The hon. Minister of Finance. It is much nicer anyway.
Basically, what we need to wonder, as Canadians and as Quebecers, is just how, after these budget choices, after all the polite and general small talk of the budget, we will face the economic and social realities?
I must pause here to add the bad news announced last year, which will have a dramatic impact on provincial budgets and on the most disadvantaged once again, or on the middle class: the Canadian social transfer. It will be cut by $2.5 billion, which will force the provinces to make painful choices between education, welfare and health. These are painful and agonizing choices, which will have economic and social consequences.
It is not true that this budget contains no problems, that it is a good budget, that the government is headed toward its objectives, that everything is fine, that everything is going along well and thus the economy will start picking up. It does not strike me as appropriate to say such things. Why has unemployment insurance been the target of so many attacks? Why? The gist of the government's defence was that continuation of social programs must be assured. But that cannot be applied to UI. It is a self-sustaining plan as it is required to be, and one that is sustaining itself admirably well since the first cuts.
Mr. Speaker, are you aware that, without the additional cuts in UI, by the end of 1996 there would be a surplus, an accumulated reserve of at least $4.3 billion? So, this reform, which will have such serious effects, is being launched despite a reserve of $4.3 billion and the rock hard certainty that, with the cuts approved in 1994, next year there will be another surplus of at least $2.4 billion. My figures are very conservative.
This means, that at the end of next year, there will be an accumulated surplus, very conservatively, without the announced reform, of at least $7 billion. Is this the program to be cut to bits? It is time to call a spade a spade. This so-called reform, counter reform of unemployment insurance is aimed simply at reducing, very temporarily and very artificially, the deficit or we could say it allows the minister to reach many of his objectives, because, let us be honest, that is what it is all about.
It must be said, however, that this approach to reaching objectives is faulty, because, if we sink-and I hope we will not-in two years' time into a deep recession, where the number of unemployed is such that the accumulated reserve does not meet the need, the government will not only not collect any more contributions, it will have to borrow. This is not a real response to the needs of the fight against the deficit. It is wrong. Unless, and this is unthinkable, unless the government decided at the start that, after collecting such excessive contributions to unemployment insurance, if necessary, rather than borrow, it would further cut benefits, this sort of action would be not only inexcusable, it would be downright manipulation.

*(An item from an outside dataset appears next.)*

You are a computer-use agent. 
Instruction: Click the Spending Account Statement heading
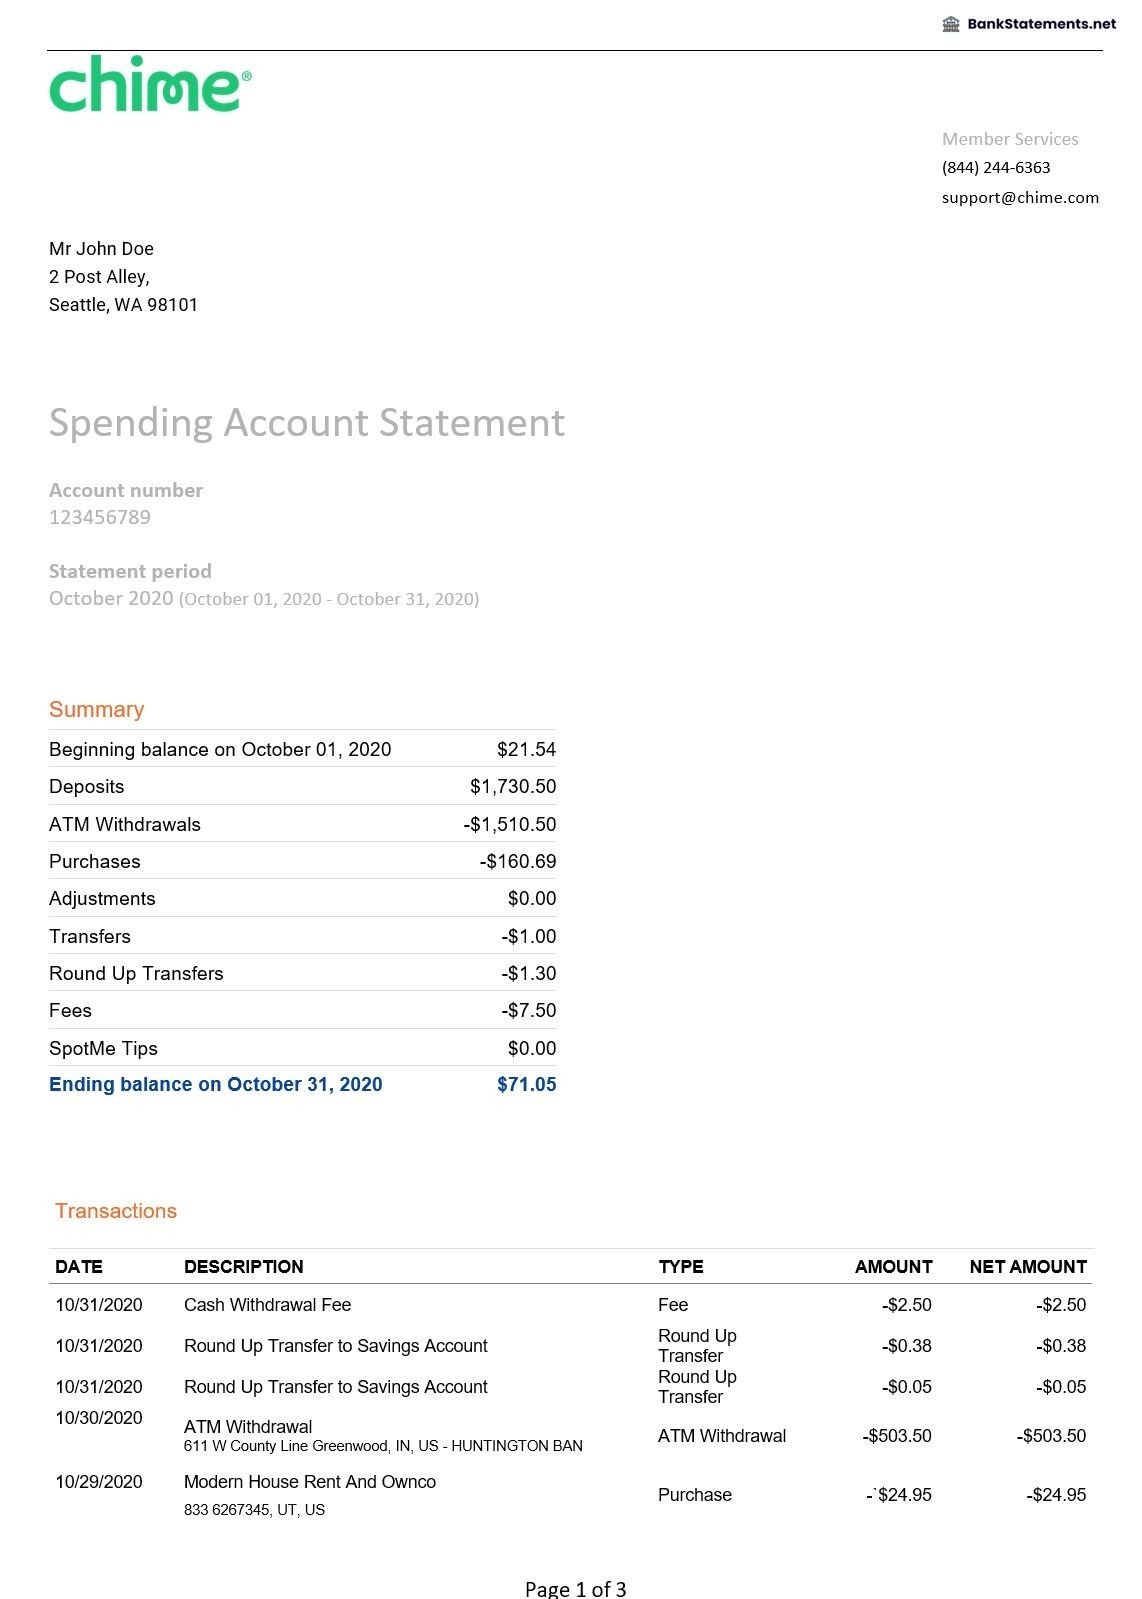(x=306, y=422)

If the government really wants to get down to the problem of employment and of preparing Canadians and Quebecers for the labour market and really wants jobs to be created, I can tell you this is not the way to go about it. It looks for shortcuts, simple solutions, the easy way out, although perhaps it will not be as easy as that, if the truth be told. Perhaps the rallying of forces we have seen is an indication of the disillusionment of the people who always end up paying. Maybe it will grow.
We have not seen a movement such as this for a long time in Canada and the hon. members opposite can tell us that the union officials and social organizers are professional agitators, but from experience I can tell you something. All the union officials and social organizers in the world can organize nothing when people, who do not let themselves be manipulated, know that it is not worth the trouble. But when people know that it is worth it, that there is
something there, they wake up, and you never know where it comes from or the proportions it can take.
We are talking about the people, and maybe they are angry because it makes no sense. There is such a huge gap between the conditions in which so many people live and the ease with which it is decided to cut here or there without considering the aftermath on social and economic productivity. It is possible that people are truly angry.
The Bloc Quebecois feels a responsibility to speak out, not because it wants people to rise up for nothing, but because it wants the people of Canada and of Quebec to have hope.